| MATERIAL FOR THIS TASK |
====================

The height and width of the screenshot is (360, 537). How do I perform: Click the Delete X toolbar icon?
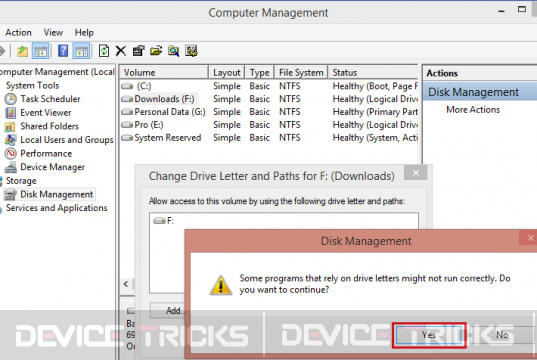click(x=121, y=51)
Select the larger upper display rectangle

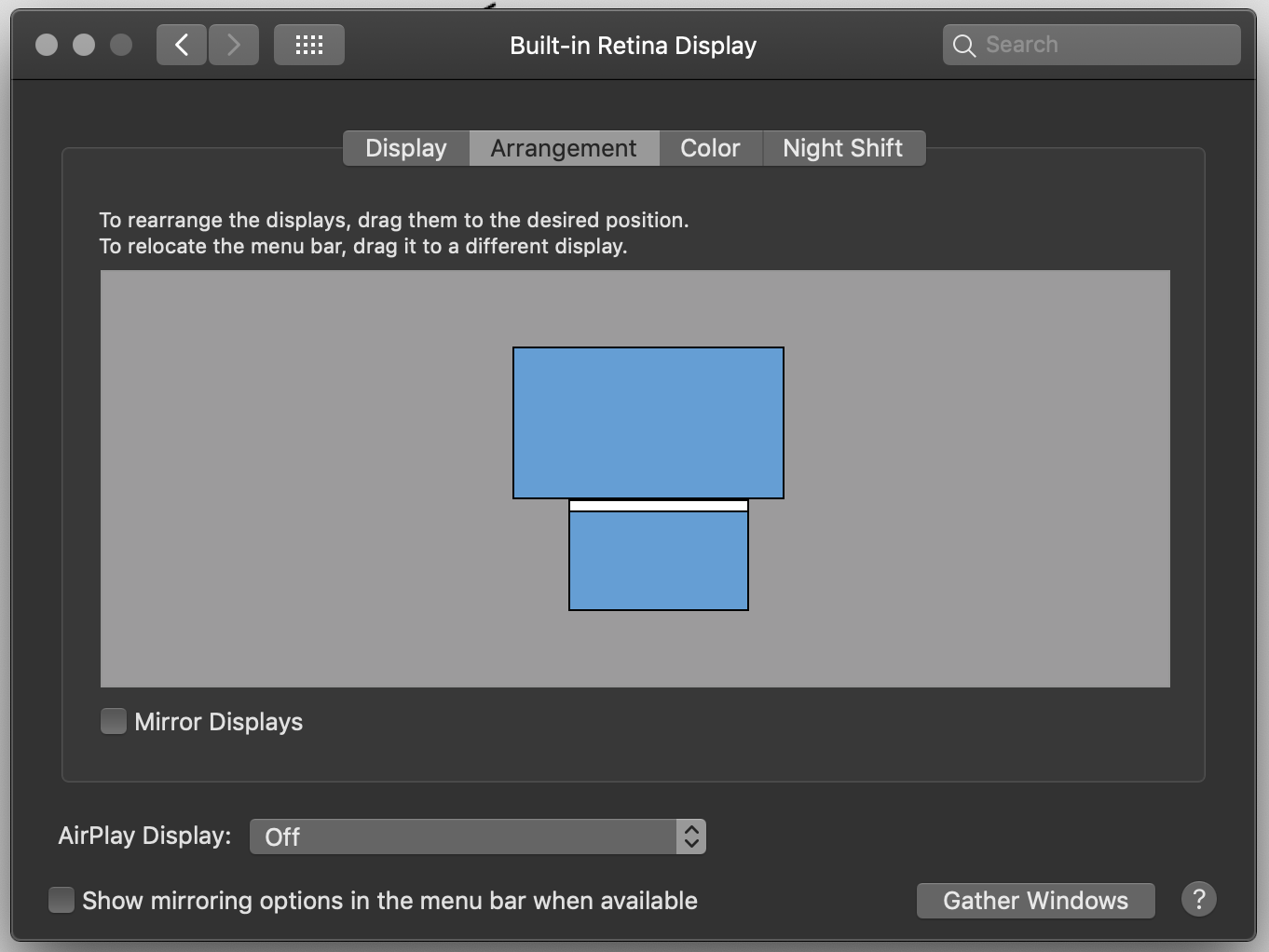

====================

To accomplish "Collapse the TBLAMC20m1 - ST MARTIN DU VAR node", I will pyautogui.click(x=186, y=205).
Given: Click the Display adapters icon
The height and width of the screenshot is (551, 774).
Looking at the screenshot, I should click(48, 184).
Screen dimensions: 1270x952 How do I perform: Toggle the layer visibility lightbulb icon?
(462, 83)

====================

| TASK STATEMENT |
What you write out is the stretch of entries from the line containing "The height and width of the screenshot is (360, 537)." to the line containing "Select the larger upper display rectangle", word for word, with both end lines and no pictures.

| RESPONSE BOX |
The height and width of the screenshot is (360, 537). How do I perform: Click the Delete X toolbar icon?
click(x=121, y=51)
Select the larger upper display rectangle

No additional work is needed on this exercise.